As far as developers jumping off the Apple ship - I don't see it. Too many people are using Ipod touches, Iphones and soon Ipads for them to jump ship simply because they want to use old tools. Flash is dying and good riddance.
 
I think Apple can rightly claim that their customers have voted with their wallets. We're happy without Flash.

Can't say I'm happy with any Adobe products and Flash is the worst of a very bad bunch. Adobe has been screwing Apple customers ever since it prioritised the Windows market. There's no love-loss here Mac-side.

I believe there are high-level Flash tools that non-developers can use to 'tell their story' and I'm sorry for those users most of all. Maybe someone can come up with a non-Adobe tool, but apparently nobody's bothered so far. More shame the rest of us.

Maybe Apple should buy up some competitors and make Mac-like replacements for InDesign and Photoshop.
 
Wirelessly posted (Mozilla/5.0 (iPhone; U; CPU iPhone OS 3_1_3 like Mac OS X; en-us) AppleWebKit/528.18 (KHTML, like Gecko) Version/4.0 Mobile/7E18 Safari/528.16)

If adobe cleaned up there act for OS X they wouldn't be in this mess flash beta 10.1 rc1 is still terrible on firefox safari and chrome if hulu etc go html5 I'm done with flash Lifehacker even had an article about how having it installed makes your computer less secure.
 
Someone needs their binky...

"Now let me put aside my role as an official representative of Adobe for a moment as I would look to make it clear what is going through my mind at the moment. Go screw yourself Apple." - Lee Brimelow

I've lost a great deal of respect for my long time beloved Adobe and their great products when I read this and other related comments from Mr. Brimelow. His tantrum-like comments are an embarrassment to Adobe's stellar image and he should clearly be removed for knowingly using such poor judgement - repeatability.

Take heart Lee, Flash still works just fine on millions of computers (even Macs). Perhaps instead of an "their out to get us" attitude, focus should be on developing content that CAN work on iPad/Pod touch/Phone. Apple doesn't hate you Adobe, they just have a few gizmo's that don't run Flash. I would think a software monster like you could work around it rather than take a stubborn 'victim' position.

Two things: 1. Fire Lee, he makes you look bad
2. Develop a work around, Apple isn't going to budge

Would love to see a peaceful ending to this whole mess.
 
i doesn't matter if you're pro Flash or anti-Flash. this move by apple is completely unacceptable and sets a very bad president. also, the lip service explaining the reason for this move ("sophisticated multitasking") is about as nonsensical as apple stating the iPod touch is a gaming device, and therefore doesn't need a camera. an .IPA is an .IPA.

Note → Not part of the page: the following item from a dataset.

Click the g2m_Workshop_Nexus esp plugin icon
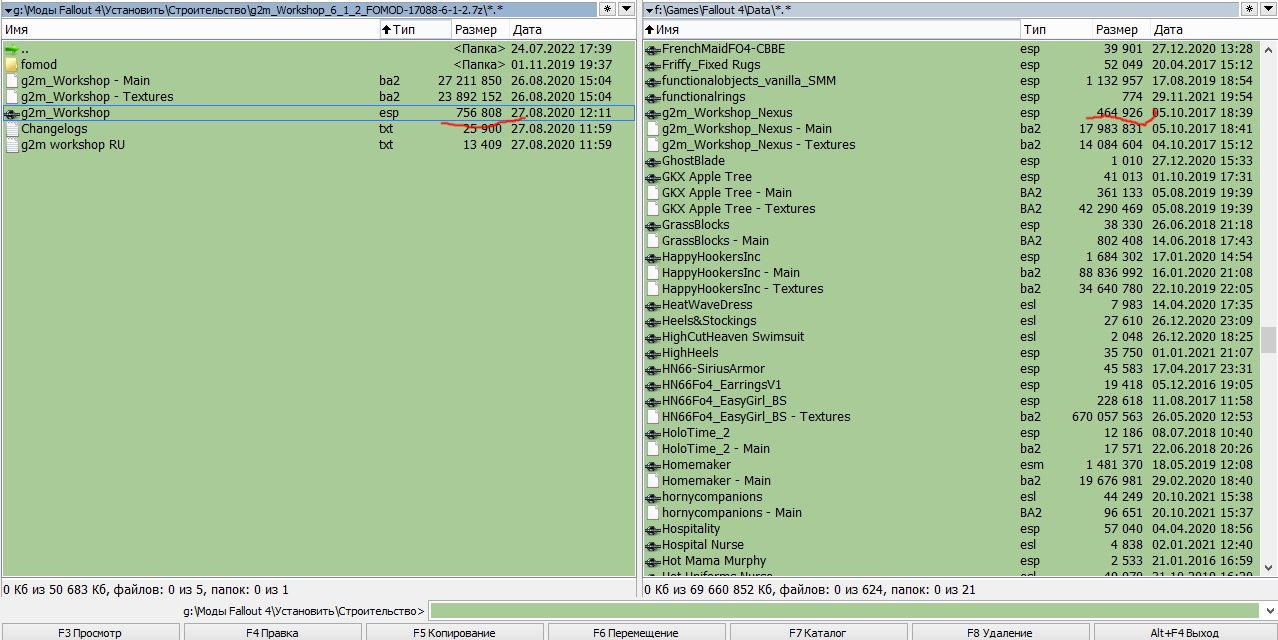This screenshot has width=1278, height=640. click(652, 113)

believe it or not, this hurts all developers. Apple's hard dash for total control since the recent past has been quite disheartening. it has absolutely destroyed any remaining advantages apple use to have by being vastly welcoming, and (along with their push for WebKit2) seriously questions their integrity for open standards.

additionally, it would have been of interest for macrumors to also mention that Flash CS5's iPhone Packager isn't the only tool affected by this. there are a handful of other, very popular 3rd party tools for iPhone authoring, including Unity3D (gaming engine) and MonoTouch (.NET and C# development on PC) rather than simply dramatizing an Apple vs. Adobe war. Perhaps even throw in a reminder of the high profile developers who left iPhone development in the past for a non-biased measure. Adobe certainly isn't the only one affected by this decision.

it no longer just works, you must not think differently, and welcome to 1984.
 
If the turtlenecked overlord's anger has anything to with this, the Apple Board will be remiss if Jobs is not fired immediately.

Myeah. The man is worth $25 billion of the company's market value. I don't think the board's going to be firing him any time soon.